Starring: Willem Dafoe, Sam Neill, Frances O'Connor
By Greg Klymkiw
This is a movie you want to like while it un-spools, but finally its attributes are meagre. Star Willem Dafoe is the best thing about the picture. He plays a master hunter who takes tough jobs nobody else will - usually for nefarious creeps looking to cash-in on endangered species. For a whole whack of dough he heads into the wilds of Tasmania.
Thought to be extinct, reports have filtered through that one Tasmanian tiger might still exist. He's billeted with a family in the middle of nowhere and sets about his dirty task.
When Dafoe is alone in the wilderness stalking his prey, the movie soars. Alas, there are far too many annoying subplots that get in the way - culled, one assumes, from Julia Leigh's novel upon which the picture is based.
The family he stays with appears to be the reason he starts questioning the morality of what he's doing. Furthermore, he's up against nasty locals who have a major hate-on for the environmentalists who are threaten their livelihood - the clear-cutting of forests - whilst mysterious figures prowl about with malevolent motives to either kill Dafoe and/or kill the tiger - IF it even exists.
Director Daniel Nettheim and screenwriter Alice Addison never adequately juggle all these elements. In fact, the middle of the road plot elements are affixed to what could/should be more intimate. They feel by rote - almost unnecessary.
The "villain" is obvious from the get-go and with all the time the movie takes to dangle a red herring - it's finally all for nought since we know who the scarlet fishy-wishy is anyway and that, worst of all, he's not the real problem.

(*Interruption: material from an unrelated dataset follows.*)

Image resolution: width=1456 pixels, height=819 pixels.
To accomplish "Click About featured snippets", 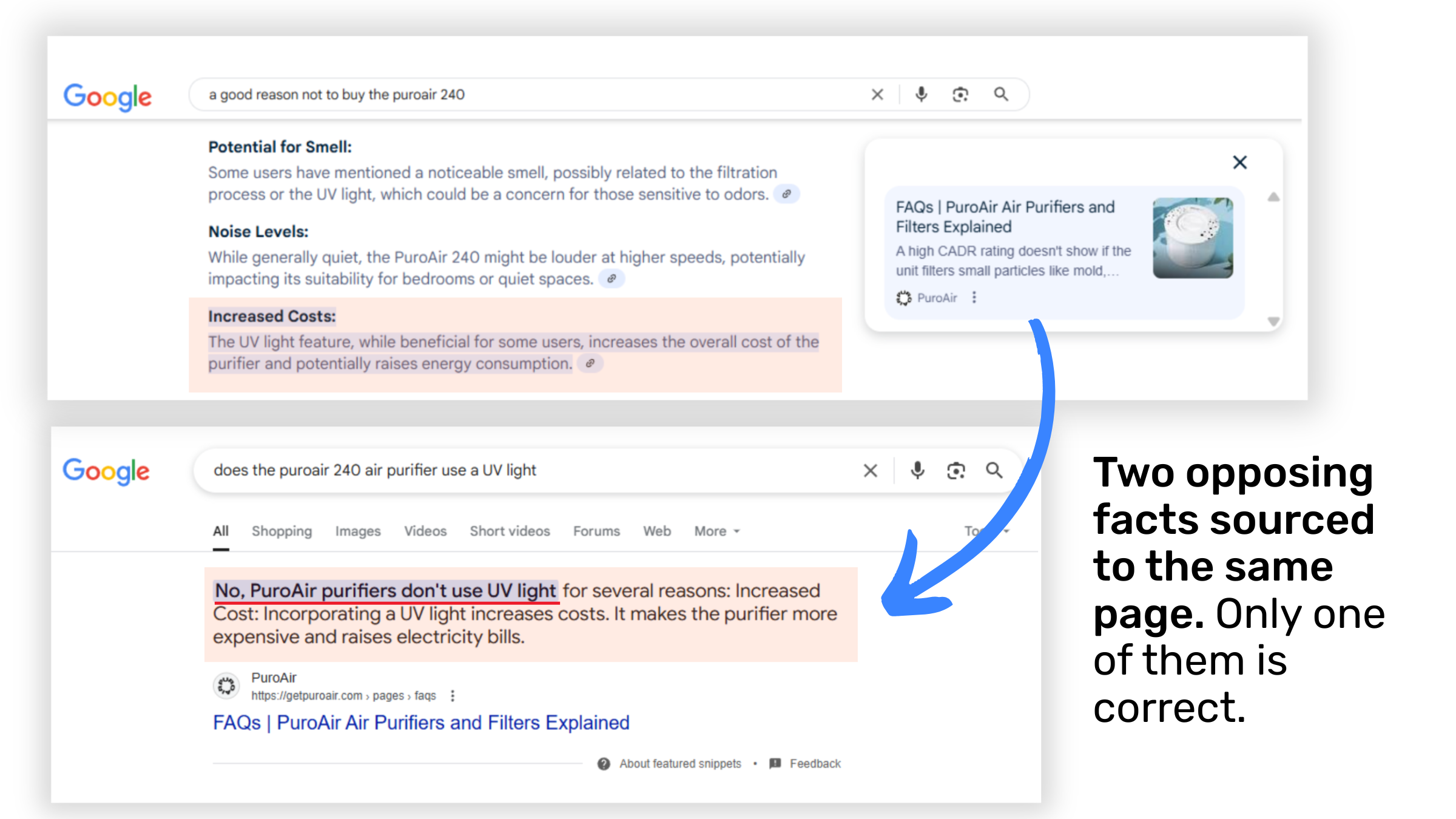I will pos(679,763).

As such, we always feel annoyed that these elements intrude upon our fascination with Dafoe as he meticulously goes about his "craft" in the wilds.

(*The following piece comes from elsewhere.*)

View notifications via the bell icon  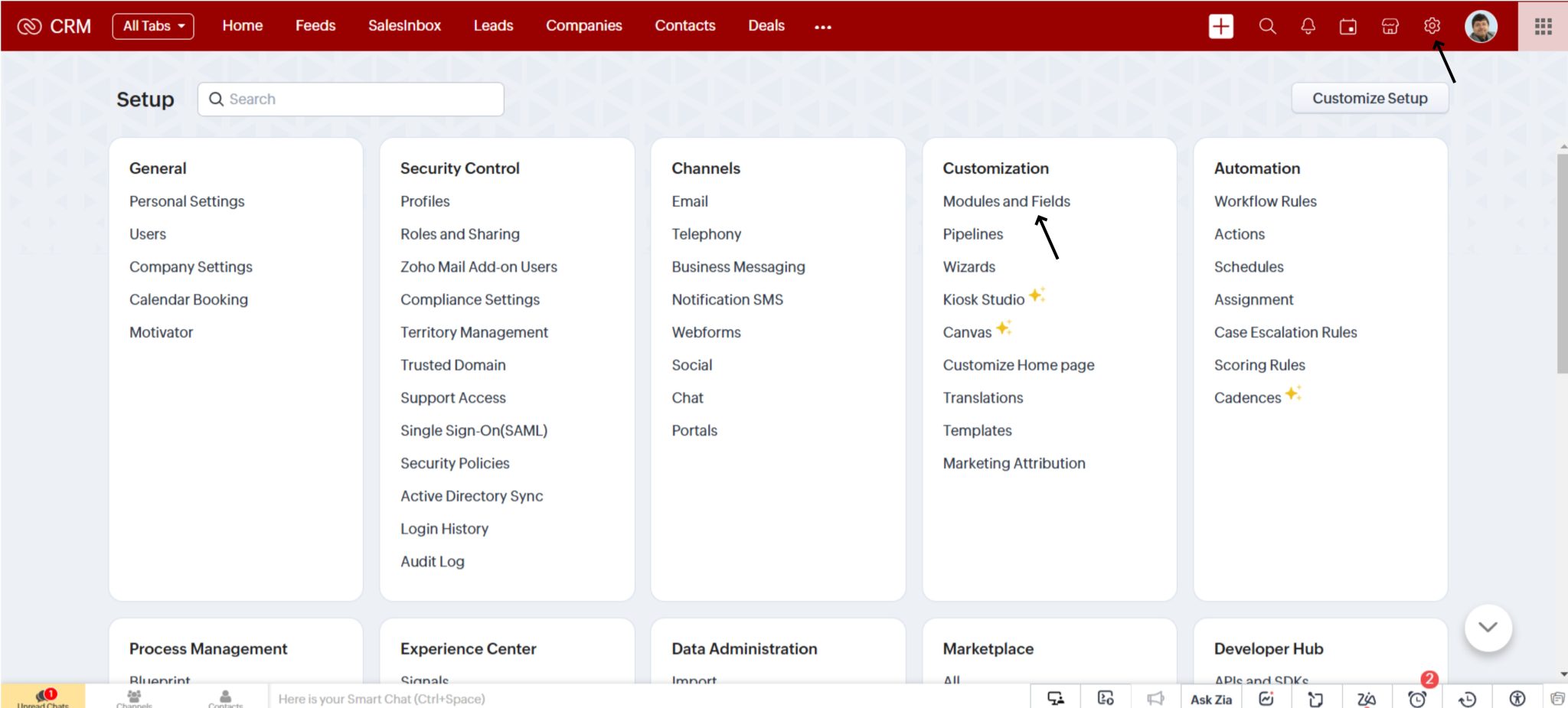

I know it's not fair to wish the movie was something else, but it would truly have been a much more interesting movie if it had contented itself with being a man against the wilderness story so that Dafoe's turn could instead come from a respect he develops for the tiger - seeing in it something of himself and acting accordingly.
Alas, this is not the movie it is and as such, is the worse for wear because of it.
"The Hunter" is currently in theatrical release via E-One Films.